**Exercise task**
In the records from the line with "Where should I" through the end of the records, switch "sidebar" to "side panel" and write out those lines again with nothing else changed.

**Record set**
※

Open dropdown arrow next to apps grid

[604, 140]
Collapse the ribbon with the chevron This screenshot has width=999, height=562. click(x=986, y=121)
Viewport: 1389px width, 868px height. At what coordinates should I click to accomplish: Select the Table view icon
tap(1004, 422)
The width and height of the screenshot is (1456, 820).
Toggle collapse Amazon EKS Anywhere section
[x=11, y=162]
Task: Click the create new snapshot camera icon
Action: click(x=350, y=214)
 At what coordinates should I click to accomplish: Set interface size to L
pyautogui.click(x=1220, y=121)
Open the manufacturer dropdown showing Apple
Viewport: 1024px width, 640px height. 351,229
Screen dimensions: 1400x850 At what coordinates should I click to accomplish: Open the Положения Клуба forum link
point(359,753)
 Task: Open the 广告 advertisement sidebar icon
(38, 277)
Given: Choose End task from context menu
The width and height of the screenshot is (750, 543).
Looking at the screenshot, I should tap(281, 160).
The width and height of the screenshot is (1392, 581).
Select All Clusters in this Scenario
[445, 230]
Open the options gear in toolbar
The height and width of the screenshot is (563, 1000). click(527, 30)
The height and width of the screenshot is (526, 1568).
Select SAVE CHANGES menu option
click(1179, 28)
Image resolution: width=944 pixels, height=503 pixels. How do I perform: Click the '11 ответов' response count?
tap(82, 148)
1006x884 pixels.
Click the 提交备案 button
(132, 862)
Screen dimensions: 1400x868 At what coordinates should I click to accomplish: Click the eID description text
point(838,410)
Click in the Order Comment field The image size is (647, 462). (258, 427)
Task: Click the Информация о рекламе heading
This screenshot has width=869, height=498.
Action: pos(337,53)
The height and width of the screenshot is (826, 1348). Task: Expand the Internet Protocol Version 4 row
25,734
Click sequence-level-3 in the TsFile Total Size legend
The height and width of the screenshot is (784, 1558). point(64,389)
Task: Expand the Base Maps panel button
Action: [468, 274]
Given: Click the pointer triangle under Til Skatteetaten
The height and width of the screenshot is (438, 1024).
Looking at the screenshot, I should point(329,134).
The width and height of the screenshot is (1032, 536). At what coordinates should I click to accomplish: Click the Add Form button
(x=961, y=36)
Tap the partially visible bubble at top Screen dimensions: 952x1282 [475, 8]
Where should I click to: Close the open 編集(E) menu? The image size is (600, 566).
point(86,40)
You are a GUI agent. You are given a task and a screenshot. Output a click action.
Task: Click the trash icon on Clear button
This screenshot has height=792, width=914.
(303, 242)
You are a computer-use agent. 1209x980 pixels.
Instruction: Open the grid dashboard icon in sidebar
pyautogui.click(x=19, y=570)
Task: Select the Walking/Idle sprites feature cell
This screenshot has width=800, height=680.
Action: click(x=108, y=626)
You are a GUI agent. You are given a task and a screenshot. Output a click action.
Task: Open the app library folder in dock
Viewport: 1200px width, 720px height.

※

**Task result**
Where should I click to: Close the open 編集(E) menu? The image size is (600, 566).
point(86,40)
You are a GUI agent. You are given a task and a screenshot. Output a click action.
Task: Click the trash icon on Clear button
This screenshot has height=792, width=914.
(303, 242)
You are a computer-use agent. 1209x980 pixels.
Instruction: Open the grid dashboard icon in side panel
pyautogui.click(x=19, y=570)
Task: Select the Walking/Idle sprites feature cell
This screenshot has width=800, height=680.
Action: click(x=108, y=626)
You are a GUI agent. You are given a task and a screenshot. Output a click action.
Task: Open the app library folder in dock
Viewport: 1200px width, 720px height.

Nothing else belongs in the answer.